National Public School, Koramangala is a private school located in Koramangala. It was established in 2003 and is a part of the NPS group of schools. 
 
The school is run by the National Education Trust, which is a linguistic, regional, minority institution.

School structure 
Students are admitted to one of four houses:
 Challengers  scarlet "To strive, to seek, to find and not to yield".
 Explorers purple "Endeavour to Reach Beyond"
 Pioneers amber "The Light that always shows, the Spark that always glows".
 Voyagers blue "Vigour, Valour, Victory".

Each year, the faculty members nominate a student body to govern individual clubs and associations. Students of Grades XII or XI are eligible for the posts of School Prefect, Sports Captain  and House Captain, and their deputies. One student is handed charge of the student body. The students of Grades IX to XII are elected by teachers to preside over clubs. These clubs include Science, Mathematics, Computers, Literary, Commerce, Performing Arts, Fine Arts, Music, Quizzing and the News Desk. The student government body comprises close to 60 members and takes office at an official Investiture Ceremony.

Events

Ahan 
It is a 2 day cultural event, held once in every 3 years, since 2006. All the students come together to showcase performances like dances, songs and skits for their parents. These performances are all based on a theme which during the last edition was about ballyotsav, a celebration of childhood. This is an event held on a grand scale which sees involvement from all the students of the school as well as teachers who work behind the scenes.

Khoj 
Khoj is a science festival held over the course of 2 days. It takes place once every 3 years, the first of which was in 2005. The students make various projects in physics, chemistry, biology and computer science that showcase their scientific temper. Seniors are also to host informative and semi-interactive plays. Parents and students from other school are invited to attend the festival.

Sports Day 
Sports day is a triennial event. The four houses compete over the course of the year in various sports events, and on the final day, the finals of the track and field events are held in TISB. Points are awarded for each victory. At the end of the day, the house with the most points is awarded the sports cup

NPSK Hack 
It is an annual hackathon held in the auditorium of the school. The first edition was in 2016. It was the first hackathon in Bengaluru where the participants were school students.
Teams from other schools are invited to program for 8 hours. At the end of the day, the students with the best projects win prizes.

Zenith 
It is a biannual single day fest that includes cultural and technical events. Various schools are invited to participate in the multitude of events including, but not limited to  singing, dancing, programming, engineering and quizzes.

Iris 
It is a science and literary competition that was first conducted in 2018. Events span from treasure hunts and escape rooms to moot court and poetry events.

Founder's Cup 
This is a basketball tournament, held annually since 2016. The tournament allows students from grade 10 to grade 12 to participate. Initially it was only for the NPS group of schools, it was later changed to include other schools. The Tournament takes place over the course of 3 days, with a boys category and a girls category. Referees from the Karnataka Basketball Assication preside over the game.
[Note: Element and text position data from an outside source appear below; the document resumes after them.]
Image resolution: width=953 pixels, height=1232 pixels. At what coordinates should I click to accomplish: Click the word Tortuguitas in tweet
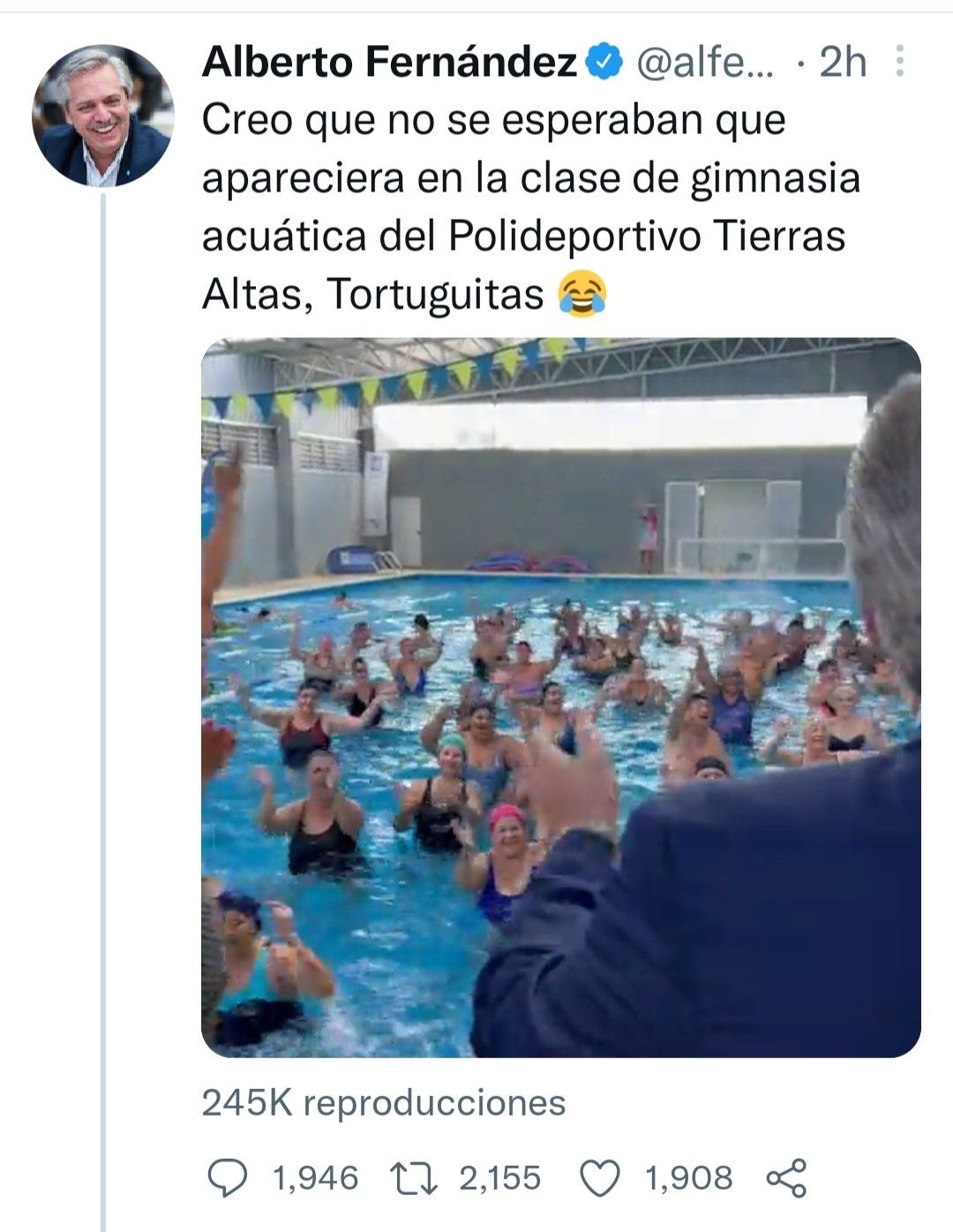pos(436,295)
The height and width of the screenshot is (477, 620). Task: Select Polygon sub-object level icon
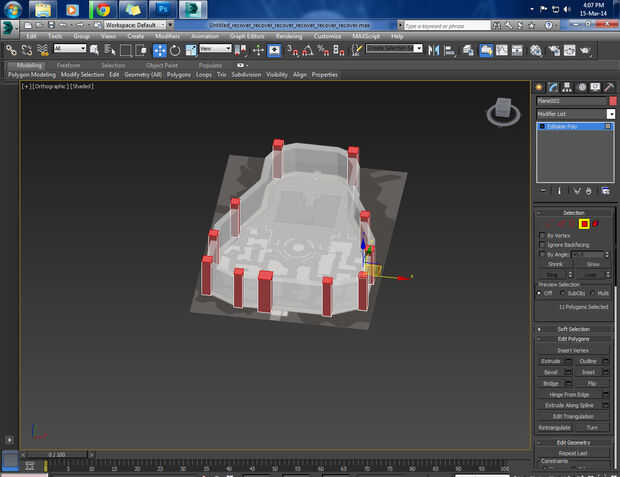[x=584, y=223]
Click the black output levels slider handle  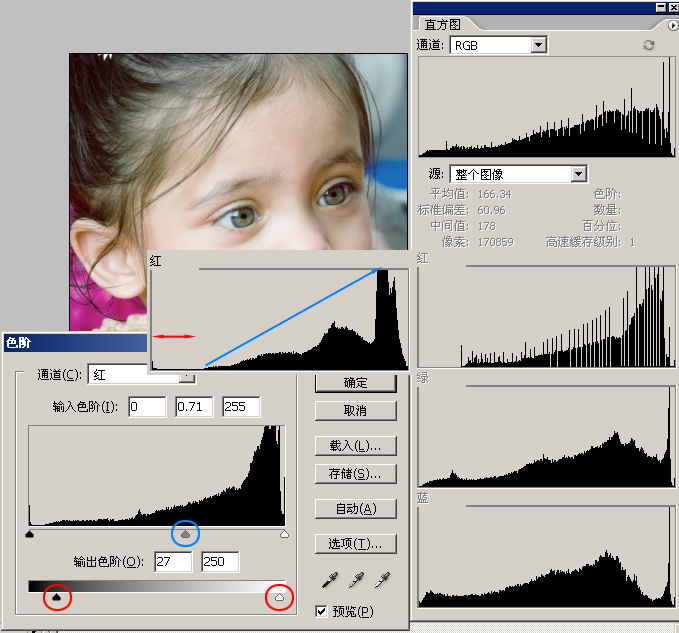(57, 597)
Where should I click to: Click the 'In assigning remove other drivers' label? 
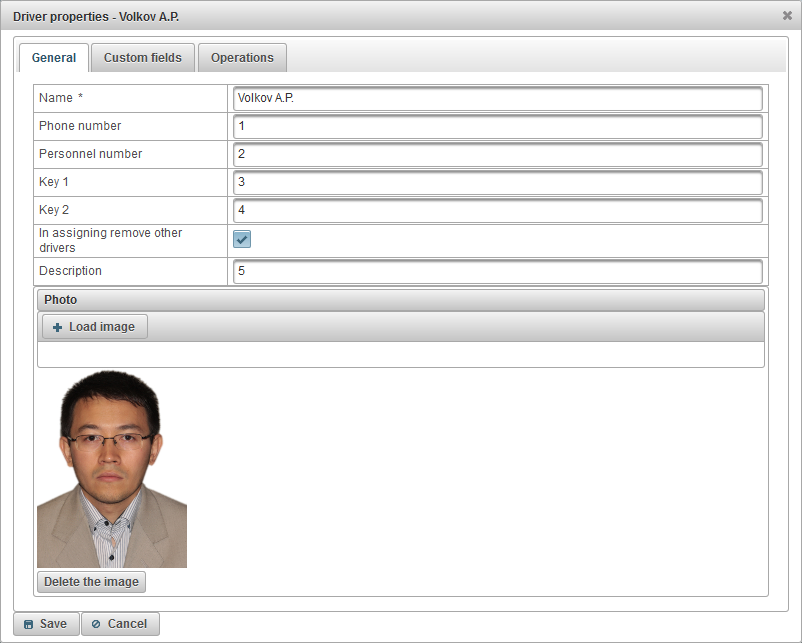[x=110, y=240]
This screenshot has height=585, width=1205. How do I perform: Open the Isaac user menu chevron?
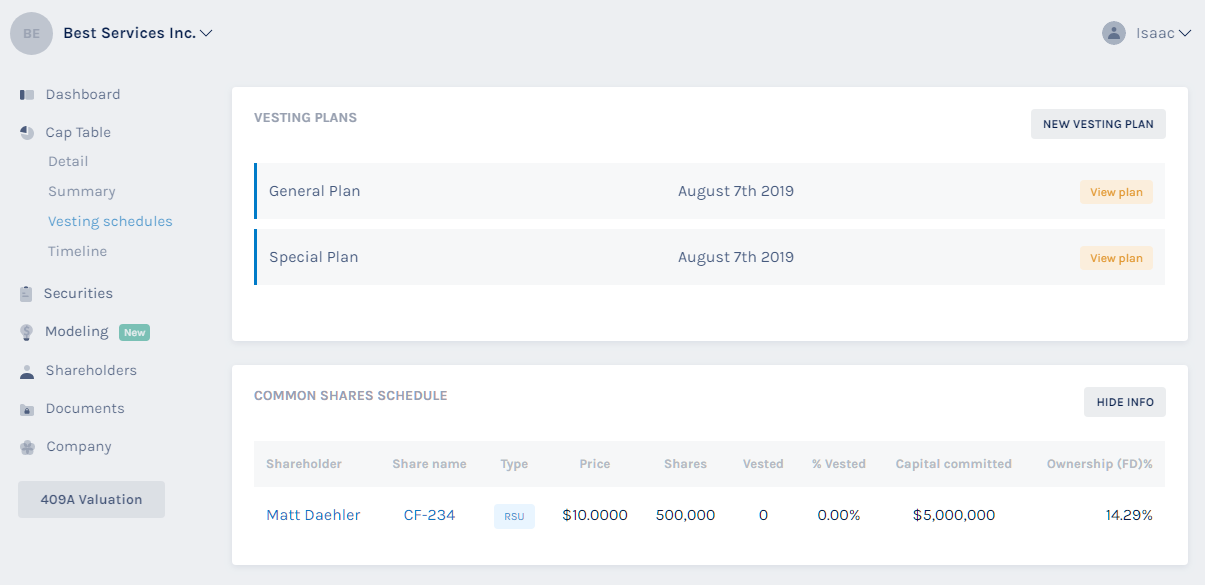click(x=1185, y=33)
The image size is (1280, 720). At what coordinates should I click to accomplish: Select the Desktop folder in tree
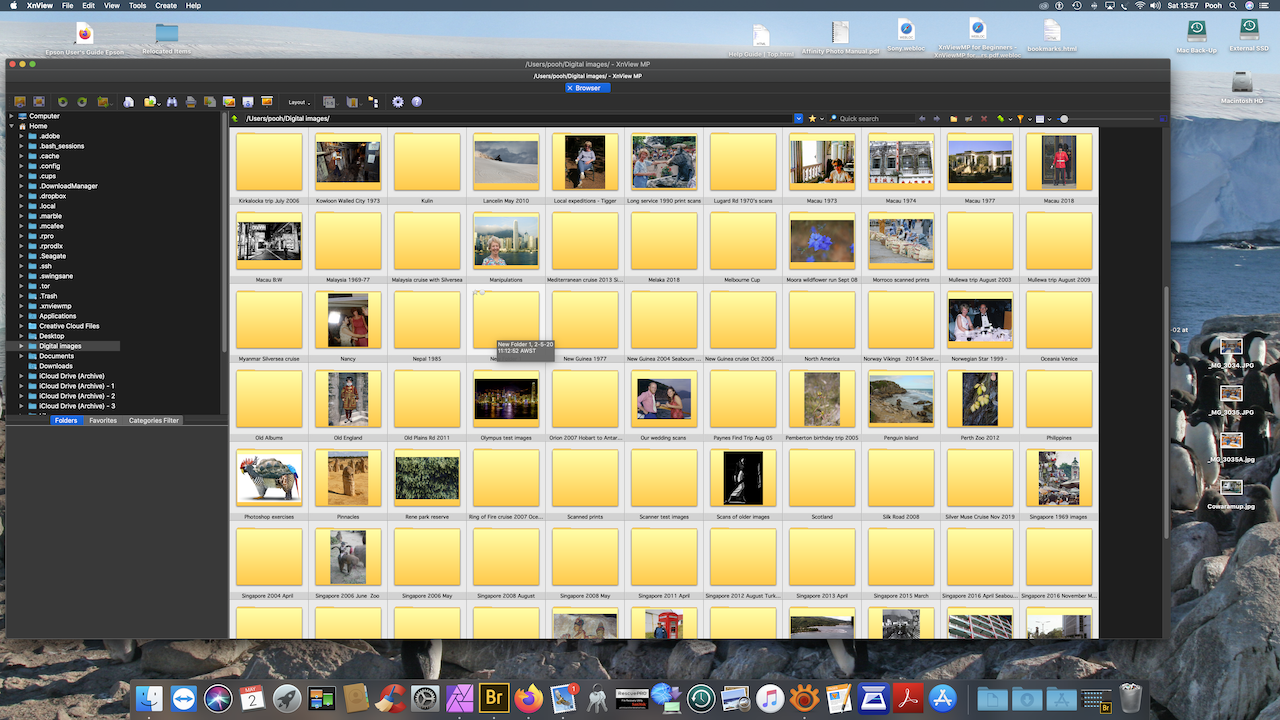(x=52, y=336)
Extracurricular activities 
Students participate in various activities such as quizzing, MUNs, spelling bees, dancing (classical and western) and singing. The school has 2 basketball courts, one cemented. It also features a volleyball / throw ball court and an empty ground. The students have 2 physical education periods a week, each lasting 35 minutes. They are encouraged to play any of the aforementioned sports. Students also attend various sports tournaments representing the school.

Initiatives

TAGE 
Towards A Green Education is a programme started by Aniruddha Voruganti and Nishant Panicker in 2016 that aims to provide stationery and books to the underprivileged. It hosts various drives to collect excess books and stationery from the students. It also hosts paper collection drives and notebook making competitions. The notebooks are made from unused pages of older partially used notebooks. These notebooks are then sent to the underprivileged students.

Why Waste? 
This initiative, created by Garvita Gulhati and Pooja Tanwade, aims to curb food and water waste in restaurants by increasing awareness and introducing a few basic common sense measures. Nearly 130 restaurants in Bengaluru were contacted. As of 2016, over 30 restaurants were cooperating to reduce water wastage in Bengaluru.